Покажите, пожалуйста, все строки ниже, в которых есть слово «menu». Регистр букв учитывается.

Извлечённые строки:
- - -

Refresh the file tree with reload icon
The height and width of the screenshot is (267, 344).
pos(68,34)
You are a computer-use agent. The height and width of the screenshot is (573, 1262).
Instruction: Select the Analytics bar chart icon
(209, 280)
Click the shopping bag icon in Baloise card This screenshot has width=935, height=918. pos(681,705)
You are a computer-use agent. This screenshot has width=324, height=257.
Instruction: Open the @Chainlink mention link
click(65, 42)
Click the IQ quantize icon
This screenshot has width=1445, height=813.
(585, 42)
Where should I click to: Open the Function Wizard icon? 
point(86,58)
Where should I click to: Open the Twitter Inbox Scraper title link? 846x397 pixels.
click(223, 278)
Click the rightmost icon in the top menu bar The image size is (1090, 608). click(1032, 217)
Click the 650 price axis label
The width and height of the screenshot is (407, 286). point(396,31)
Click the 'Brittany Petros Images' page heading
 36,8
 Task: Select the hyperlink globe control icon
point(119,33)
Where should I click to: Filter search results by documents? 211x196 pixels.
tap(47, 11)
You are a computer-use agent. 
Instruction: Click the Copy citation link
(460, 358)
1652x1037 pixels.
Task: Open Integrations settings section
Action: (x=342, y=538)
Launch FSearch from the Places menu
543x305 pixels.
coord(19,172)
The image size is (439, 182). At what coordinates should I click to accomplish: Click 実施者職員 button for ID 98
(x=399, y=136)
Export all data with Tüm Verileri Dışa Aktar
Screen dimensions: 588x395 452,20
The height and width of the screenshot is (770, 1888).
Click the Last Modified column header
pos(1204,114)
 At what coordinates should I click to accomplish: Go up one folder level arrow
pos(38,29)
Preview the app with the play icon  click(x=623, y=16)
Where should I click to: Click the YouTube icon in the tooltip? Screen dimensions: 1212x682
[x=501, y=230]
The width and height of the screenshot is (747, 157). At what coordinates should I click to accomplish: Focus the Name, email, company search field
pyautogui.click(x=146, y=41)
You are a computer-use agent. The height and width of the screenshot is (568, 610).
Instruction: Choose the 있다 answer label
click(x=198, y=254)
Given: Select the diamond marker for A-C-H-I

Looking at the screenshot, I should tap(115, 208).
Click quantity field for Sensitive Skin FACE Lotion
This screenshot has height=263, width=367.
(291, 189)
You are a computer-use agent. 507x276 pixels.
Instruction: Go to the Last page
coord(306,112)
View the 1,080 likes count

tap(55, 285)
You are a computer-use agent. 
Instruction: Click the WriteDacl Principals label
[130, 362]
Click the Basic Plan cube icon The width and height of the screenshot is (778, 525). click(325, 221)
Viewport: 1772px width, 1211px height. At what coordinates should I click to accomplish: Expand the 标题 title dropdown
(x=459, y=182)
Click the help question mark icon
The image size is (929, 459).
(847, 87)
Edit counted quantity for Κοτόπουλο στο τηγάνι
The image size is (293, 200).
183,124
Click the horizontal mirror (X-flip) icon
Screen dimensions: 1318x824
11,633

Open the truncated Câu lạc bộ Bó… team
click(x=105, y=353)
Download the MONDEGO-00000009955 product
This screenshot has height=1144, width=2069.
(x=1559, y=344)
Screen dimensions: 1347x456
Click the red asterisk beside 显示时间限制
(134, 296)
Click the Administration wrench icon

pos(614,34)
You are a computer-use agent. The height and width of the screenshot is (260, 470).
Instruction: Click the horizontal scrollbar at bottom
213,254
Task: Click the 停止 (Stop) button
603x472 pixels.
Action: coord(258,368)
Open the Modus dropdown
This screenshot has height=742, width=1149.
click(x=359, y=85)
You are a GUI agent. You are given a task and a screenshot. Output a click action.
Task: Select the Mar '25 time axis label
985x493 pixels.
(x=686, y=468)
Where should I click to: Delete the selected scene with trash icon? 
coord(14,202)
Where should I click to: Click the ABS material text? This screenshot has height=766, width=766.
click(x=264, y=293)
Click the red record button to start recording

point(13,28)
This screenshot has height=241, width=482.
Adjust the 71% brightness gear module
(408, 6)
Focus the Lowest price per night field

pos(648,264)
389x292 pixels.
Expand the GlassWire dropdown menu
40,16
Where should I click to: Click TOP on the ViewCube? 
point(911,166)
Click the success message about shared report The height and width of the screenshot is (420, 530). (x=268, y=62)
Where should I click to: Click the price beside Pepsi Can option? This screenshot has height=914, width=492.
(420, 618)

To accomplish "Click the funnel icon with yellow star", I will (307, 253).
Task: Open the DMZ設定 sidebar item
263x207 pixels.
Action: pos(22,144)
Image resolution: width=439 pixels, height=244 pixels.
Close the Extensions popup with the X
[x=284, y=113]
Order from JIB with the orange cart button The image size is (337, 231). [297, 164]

- - -

Ответ на задание:
Click the rightmost icon in the top menu bar The image size is (1090, 608). click(1032, 217)
Launch FSearch from the Places menu
Expand the GlassWire dropdown menu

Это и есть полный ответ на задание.